The studying of overdetermined boundary value problems for elliptic partial differential equations was initiated by J. Serrin in 1971. In his work, he established a property of radial symmetry for solutions of some overdetermined Poisson problem. Apart of a significant independent interest, the problems of such kind have important applications in the potential theory, integral geometry, hydrodynamics and capillarity theory. Usually, the resolving of these problems is based on Hopf lemma on an angular boundary point and the method of hyperplanes motion introduced by A.A. Alexandrov for studying some geometric problems related with characterizing the spheres. Among other more modern methods not involving the maximum principle for the considered problems we mention the duality method, the method of volume derivative as well as an integral method.
In the present paper we consider an overdetermined Neumann problem for the Laplace equation $\Delta f=0$ in planar unbounded domains.
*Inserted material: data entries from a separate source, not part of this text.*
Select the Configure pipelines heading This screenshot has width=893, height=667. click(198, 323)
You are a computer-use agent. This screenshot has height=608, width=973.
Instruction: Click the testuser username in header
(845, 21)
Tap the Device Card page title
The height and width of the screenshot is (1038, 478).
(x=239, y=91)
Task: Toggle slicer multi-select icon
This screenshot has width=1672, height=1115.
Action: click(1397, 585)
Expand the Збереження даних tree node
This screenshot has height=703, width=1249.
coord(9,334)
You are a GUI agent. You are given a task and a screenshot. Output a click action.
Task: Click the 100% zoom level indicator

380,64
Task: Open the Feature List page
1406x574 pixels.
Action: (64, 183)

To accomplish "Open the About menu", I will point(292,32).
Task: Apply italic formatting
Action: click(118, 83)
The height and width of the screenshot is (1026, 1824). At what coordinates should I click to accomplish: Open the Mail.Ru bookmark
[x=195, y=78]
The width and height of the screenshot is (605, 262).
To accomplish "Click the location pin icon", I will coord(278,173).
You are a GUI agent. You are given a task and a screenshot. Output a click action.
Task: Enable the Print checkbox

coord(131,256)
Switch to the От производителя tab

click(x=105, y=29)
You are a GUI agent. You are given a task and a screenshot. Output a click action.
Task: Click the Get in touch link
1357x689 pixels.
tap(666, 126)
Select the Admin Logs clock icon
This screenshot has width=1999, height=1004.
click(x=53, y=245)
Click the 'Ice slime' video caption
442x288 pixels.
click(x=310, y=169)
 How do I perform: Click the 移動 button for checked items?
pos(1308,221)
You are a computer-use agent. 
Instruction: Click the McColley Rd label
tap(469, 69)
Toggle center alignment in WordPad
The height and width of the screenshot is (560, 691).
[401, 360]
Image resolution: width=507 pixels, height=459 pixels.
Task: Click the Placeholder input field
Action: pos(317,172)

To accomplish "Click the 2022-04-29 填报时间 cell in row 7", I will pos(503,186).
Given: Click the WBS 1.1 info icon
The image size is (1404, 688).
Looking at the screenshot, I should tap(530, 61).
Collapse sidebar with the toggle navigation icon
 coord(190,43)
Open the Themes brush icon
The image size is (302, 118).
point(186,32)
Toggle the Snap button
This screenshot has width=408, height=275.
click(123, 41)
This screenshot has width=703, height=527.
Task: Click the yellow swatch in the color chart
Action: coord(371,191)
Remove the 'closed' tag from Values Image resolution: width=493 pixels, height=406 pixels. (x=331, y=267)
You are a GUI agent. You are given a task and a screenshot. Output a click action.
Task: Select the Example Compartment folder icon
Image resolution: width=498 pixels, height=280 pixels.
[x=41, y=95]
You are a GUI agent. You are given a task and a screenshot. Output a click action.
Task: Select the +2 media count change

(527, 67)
We show that under some conditions, see Theorem 1 in Section 1, such problem is solvable only for the exterior of a ball. A specific feature of Theorem 1 is that in this theorem, for the first time, we obtain an exact condition for the growth of $f$ at infinity. Moreover, as Theorem 2 in Section 2 shows, other conditions in Theorem 1 are also necessary. In contrast to the earlier works, the proof of Theorem 1 employs some boundary properties of conformal mappings, Smirnov theorem on functions in a class $H_p$ and Fejer-Riesz theorem on non-negative trigonometrical polynomials.